There is a long and admirable tradition of abolitionist politics, which holds that in order to create a world without borders you also have to transform the social conditions that make national borders a fundamental part of the world we live in. If that's what meant by "abolish", then fine. If not, then I worry it's just a substitute for thinking about how we change the country that gave rise to the Home Office.
How difficult was it to convince your sources to talk on record? Besides Theresa May, was there anyone you wanted to talk to, but didn’t?
Most people were happy to talk as long as they remained anonymous. Among former staff, even those who were strongly critical, I felt there was a residual loyalty to the department.

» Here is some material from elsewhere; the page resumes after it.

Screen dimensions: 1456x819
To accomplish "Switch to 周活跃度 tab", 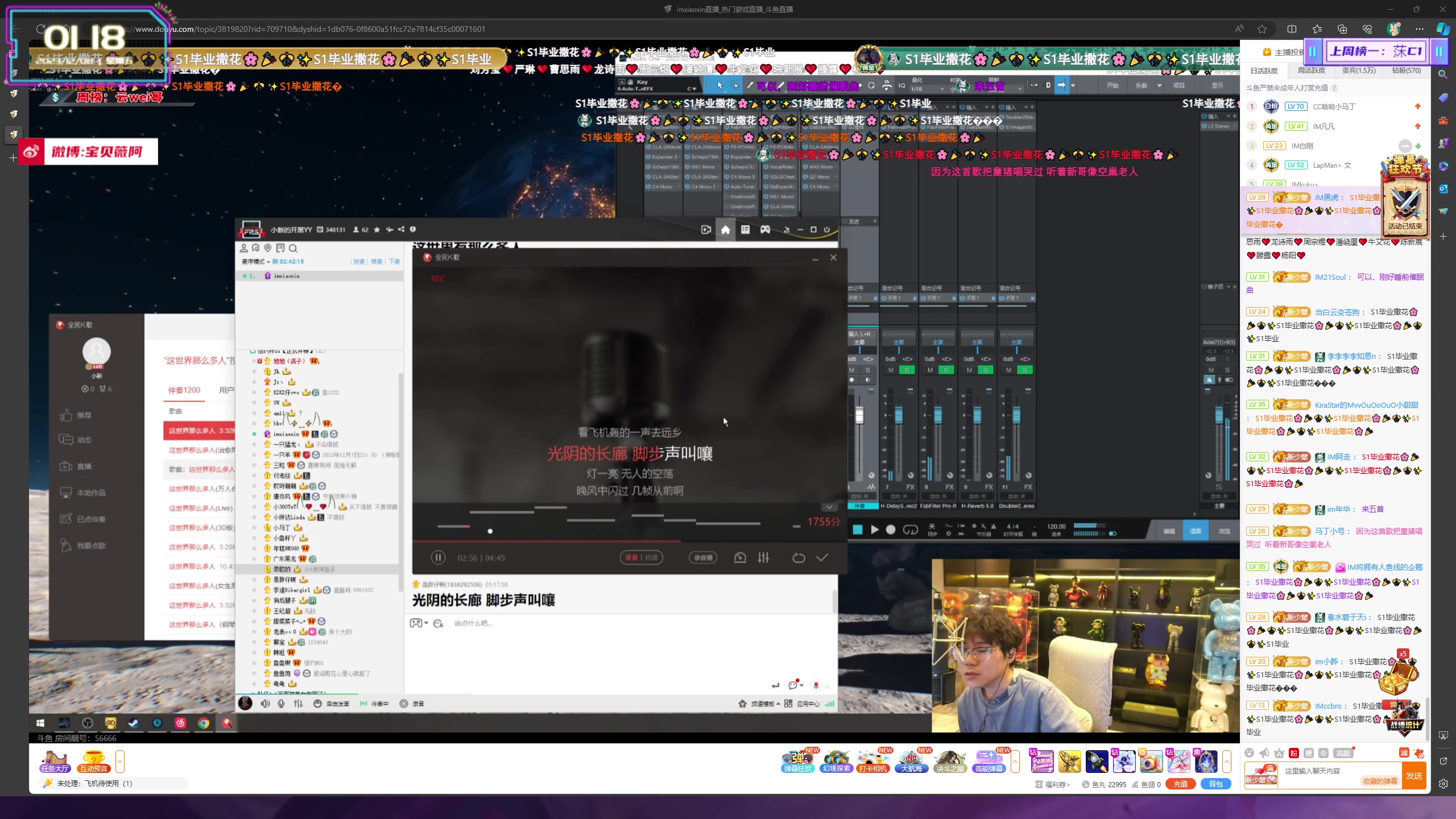I will pos(1311,71).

It's not an ideal arrangement for a journalist, and I think the culture of off-the-record briefing in Westminster enables an overly cosy relationship between politicians and the commentariat. I tried to mitigate that by speaking to as many people as possible and seeing what patterns developed.
There are always more people to talk to. I felt that I was only just scratching the surface and that I could have gone on interviewing hundreds of people, adding more and more detail to the map. But that's journalism. Someone (usually your editor... thank you David Wolf) needs to say stop.
To what extent does this government's attitude to immigration represent something new in British politics?
On the face of it this government is offering a version of what governments have offered voters for years: let's encourage the good immigration ("the brightest and best") and stop the bad. But things always turn out to be more complicated than that, because immigration is about human beings with minds and desires of their own. Lorry drivers don't obediently queue up for work just because you want presents delivered in time for Christmas. People fleeing war don't necessarily stop getting into boats because you've appointed a Clandestine Channel Threat Commander.
The question, then, is what happens when things don't go the government's way? It's here that I think the current government differs from its predecessors. It is driven by culture war politics that lead it to respond with symbolic (but nonetheless real) acts of brutality such as the Rwanda policy when its authority is threatened, and to attack elements of the liberal democratic system it believes stands in its way. Diffuse issues are all linked together into a single battle against the blob, or the metropolitan liberal elite, or cultural Marxism, or whatever the Mail, the Telegraph or the Sun decides to call it this week.
This approach helped deliver an election in 2019 - but it is now starting to upset parts of society you might not expect. The increasing willingness of Home Office staff to speak out against their own department's policies is part of the growing backlash. People need to keep on speaking out.
Daniel Trilling is a freelance journalist and author who writes regularly for the Guardian, London Review of Books and others about migration, nationalism and human rights. His most recent book, Lights in the Distance: Exile and Refuge at the Borders of Europe, was shortlisted for the 2019 Bread and Roses Award for Radical Publishing.